The horde of UFO believers who gathered along a normally lonely stretch of desert in Roswell, N.M., earlier this month is the latest evidence of the foolishness that government cov-er-up can cause.
The visitors gathered for the 50th anniversary of a believed UFO crash, an event the U.S. government probably could have debunked decades ago.Instead, the Air Force waited until a week before the anniversary to produce a 231-page report, "The Roswell Report: Case Closed," which, indeed, offers reasonable explanations for a series of strange eyewitness accounts of events that occurred decades ago.
The "Roswell Incident" has become a central myth of UFO lore. It began in July 1947 when a rancher northwest of Roswell found debris from a crashed object he thought was a flying saucer. Aluminum-foil-like bits and pieces were reported to be impervious to burning or ripping, and after crumpling went back to their original shape without creases.
When the Army Air Force investigated, the first official press release issued about Roswell declared the military had the remnants of a flying saucer. Within hours, however, higher-ups declared the first press release a mistake and explained that the debris was merely a downed weather bal-loon.
The story laid dormant for decades until it was resurrected by a supermarket tabloid in 1978. Since then, at least four books have been published on the Roswell Incident, and it is a central theme in the popular sci-fi TV series, "The X-Files."

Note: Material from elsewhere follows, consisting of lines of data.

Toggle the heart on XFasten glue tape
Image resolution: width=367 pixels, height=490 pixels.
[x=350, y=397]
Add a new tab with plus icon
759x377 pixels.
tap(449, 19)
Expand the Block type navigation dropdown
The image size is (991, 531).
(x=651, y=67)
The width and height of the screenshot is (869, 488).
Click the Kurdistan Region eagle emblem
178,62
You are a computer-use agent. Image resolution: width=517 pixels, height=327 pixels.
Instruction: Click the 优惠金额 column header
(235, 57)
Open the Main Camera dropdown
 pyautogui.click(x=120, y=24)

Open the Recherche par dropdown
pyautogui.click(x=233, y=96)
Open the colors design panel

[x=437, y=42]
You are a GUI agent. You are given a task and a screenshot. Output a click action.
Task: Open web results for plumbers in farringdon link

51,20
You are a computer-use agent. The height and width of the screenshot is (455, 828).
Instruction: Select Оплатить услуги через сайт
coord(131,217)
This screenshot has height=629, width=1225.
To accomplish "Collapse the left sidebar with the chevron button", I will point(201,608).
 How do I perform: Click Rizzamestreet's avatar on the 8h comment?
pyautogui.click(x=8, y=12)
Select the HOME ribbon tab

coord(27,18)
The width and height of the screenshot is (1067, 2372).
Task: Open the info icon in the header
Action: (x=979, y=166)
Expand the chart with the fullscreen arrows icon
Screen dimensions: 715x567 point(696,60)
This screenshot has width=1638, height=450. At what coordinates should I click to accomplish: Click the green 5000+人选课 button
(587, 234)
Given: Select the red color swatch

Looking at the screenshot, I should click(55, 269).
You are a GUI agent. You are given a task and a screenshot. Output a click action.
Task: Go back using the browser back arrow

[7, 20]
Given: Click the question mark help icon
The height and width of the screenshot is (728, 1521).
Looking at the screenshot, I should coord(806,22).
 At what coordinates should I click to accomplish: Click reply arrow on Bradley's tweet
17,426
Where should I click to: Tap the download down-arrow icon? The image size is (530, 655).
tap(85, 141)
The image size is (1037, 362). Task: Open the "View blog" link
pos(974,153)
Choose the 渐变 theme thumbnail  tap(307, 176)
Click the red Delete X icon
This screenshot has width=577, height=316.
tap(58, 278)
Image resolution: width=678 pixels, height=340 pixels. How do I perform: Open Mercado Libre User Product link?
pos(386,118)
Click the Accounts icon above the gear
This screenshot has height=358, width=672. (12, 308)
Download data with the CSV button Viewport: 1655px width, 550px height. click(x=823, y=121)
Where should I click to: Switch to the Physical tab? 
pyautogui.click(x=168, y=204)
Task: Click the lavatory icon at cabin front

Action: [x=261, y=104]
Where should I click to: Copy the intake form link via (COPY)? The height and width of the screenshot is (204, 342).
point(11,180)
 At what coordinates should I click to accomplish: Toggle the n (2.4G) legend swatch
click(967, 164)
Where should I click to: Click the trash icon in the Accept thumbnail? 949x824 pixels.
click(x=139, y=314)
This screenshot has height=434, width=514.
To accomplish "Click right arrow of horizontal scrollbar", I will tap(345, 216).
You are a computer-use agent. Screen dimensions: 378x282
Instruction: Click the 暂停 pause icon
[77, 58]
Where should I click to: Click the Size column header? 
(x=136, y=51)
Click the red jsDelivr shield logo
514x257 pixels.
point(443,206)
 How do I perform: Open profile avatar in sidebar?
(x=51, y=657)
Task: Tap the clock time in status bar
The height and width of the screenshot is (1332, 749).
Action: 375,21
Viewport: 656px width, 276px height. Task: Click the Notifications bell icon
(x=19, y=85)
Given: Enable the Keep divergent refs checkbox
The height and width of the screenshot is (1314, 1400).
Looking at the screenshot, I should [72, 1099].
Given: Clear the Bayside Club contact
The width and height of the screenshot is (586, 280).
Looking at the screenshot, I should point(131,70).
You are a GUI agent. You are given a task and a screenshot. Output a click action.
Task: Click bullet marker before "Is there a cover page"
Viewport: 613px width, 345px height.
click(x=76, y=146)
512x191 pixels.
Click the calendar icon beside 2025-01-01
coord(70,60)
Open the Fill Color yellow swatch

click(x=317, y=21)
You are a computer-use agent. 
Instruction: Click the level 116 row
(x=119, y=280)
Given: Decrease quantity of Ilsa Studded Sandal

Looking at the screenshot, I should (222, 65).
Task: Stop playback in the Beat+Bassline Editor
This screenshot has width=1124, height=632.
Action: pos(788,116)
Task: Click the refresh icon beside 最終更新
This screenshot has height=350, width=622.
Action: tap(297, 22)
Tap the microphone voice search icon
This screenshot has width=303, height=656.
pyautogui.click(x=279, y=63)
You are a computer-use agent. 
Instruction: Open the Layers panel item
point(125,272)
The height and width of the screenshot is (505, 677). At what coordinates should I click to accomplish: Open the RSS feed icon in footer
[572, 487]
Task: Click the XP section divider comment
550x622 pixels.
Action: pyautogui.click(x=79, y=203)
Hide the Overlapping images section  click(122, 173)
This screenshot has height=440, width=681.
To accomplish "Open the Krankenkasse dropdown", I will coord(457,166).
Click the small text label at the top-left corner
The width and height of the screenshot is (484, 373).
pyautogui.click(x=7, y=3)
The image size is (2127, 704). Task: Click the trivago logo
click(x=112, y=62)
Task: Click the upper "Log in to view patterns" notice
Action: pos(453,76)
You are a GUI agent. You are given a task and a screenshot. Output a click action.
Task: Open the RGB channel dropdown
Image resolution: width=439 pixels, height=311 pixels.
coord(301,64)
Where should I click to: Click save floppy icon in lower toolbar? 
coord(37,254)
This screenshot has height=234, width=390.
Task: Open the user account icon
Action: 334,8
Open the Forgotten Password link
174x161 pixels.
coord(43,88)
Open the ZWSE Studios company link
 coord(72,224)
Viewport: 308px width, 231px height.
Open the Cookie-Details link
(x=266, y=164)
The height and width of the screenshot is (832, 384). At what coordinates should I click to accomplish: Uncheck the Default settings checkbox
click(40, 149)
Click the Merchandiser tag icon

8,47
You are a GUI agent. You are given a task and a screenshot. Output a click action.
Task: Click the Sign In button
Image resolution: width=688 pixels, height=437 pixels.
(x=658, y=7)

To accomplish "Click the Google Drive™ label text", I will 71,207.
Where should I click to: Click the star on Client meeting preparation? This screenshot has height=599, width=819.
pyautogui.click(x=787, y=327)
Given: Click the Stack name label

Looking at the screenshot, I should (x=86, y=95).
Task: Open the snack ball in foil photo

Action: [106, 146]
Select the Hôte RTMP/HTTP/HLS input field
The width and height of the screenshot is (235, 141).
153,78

The story evolved from the rancher finding the foil-like bits and pieces to purported accounts of one live and several dead aliens being recovered by the Army Air Force around the same time.
A groundswell of interest in the matter finally prompted Rep. Steven H. Schiff, R-N.M. - a UFO skeptic - to ask the Pentagon in March 1993 to declassify everything relating to the Roswell military operation. He offered them a face-saving chance to come out with the truth once and for all. What the Pentagon did, instead, was effectively insult the congressman. The Air Force referred him to the National Archives - which said it had no information.
Schiff didn't take kindly to the brush-off. In late 1993, he called the General Accounting Office, the investigative arm of Congress, and asked them to look for documents relating to the incident. The GAO investigation for a Republican congressman - then in the minority in the House - was not a high priority.
But the Air Force was spooked enough to try to pre-empt the GAO inquiry. They issued a short report in late 1994 that was intended to be their final word on the matter. The debris was part of Project Mogul, they declared, a top-secret experiment aimed at detecting future Soviet nuclear blasts by monitoring sound waves in the upper atmosphere using high-altitude balloons, sensors and radar reflectors.
The next year, as the GAO was conducting its inquiry, knowledgeable sources told our associate Dale Van Atta that the normally staid, unruffled GAO auditors were convinced the Air Force was still covering up and had not told them everything it knew.
Now it turns out the sources - and our column - were right. The Air Force was still, stupidly, covering up. The recent report proves that Schiff wasn't told about all they had. It includes details and photographs, for instance, not shared with the GAO.
The report does demonstrate that enough was going on back in that post-war era to cause great confusion among the public about any military activity or unusual airborne debris. Roswell was the home of the 509th Bomb Group, which was then one of the Army Air Force units armed with atomic bombs; it was planes from the 509th that bombed Hiroshima and Nagasaki two years earlier. Not far away was Alamagordo and the Trinity Site, where the first atomic bomb was exploded. The nearby White Sands Missile Range had begun all its top secret tests as well.
Many different events occurred, which created confusion in witnesses when remembered years later. Strange test vehicles did crash; dummies which could look like expressionless aliens were dropped out of planes for parachute tests; a balloon flight accident caused one captain's helmet to shatter and his head to swell abnormally, possibly making him appear alien-like when he walked into a New Mexico hospital.
Every fact recited in the new Air Force report could have easily been declassified more than a decade ago. This reasonable series of probable explanations certainly could have been shared with an inquiring congressman and GAO auditors two years ago.
The upshot is that the truth rarely hurts terribly, but the repercussions of a coverup often do. Just ask Richard Nixon. Or ask the relatives of the 39 suicidal members of the Heaven's Gate cult, who bought into the Roswell conspiracy theory and believed a UFO would come pick them up after they died. That tragedy is not the fault of the U.S. government, of course, but the Roswell Incident, which has been fairly debunked by the U.S. Air Force, was allowed to grow and fester unnecessarily for these and other adherents - when the Air Force could have shared the truth a long time ago.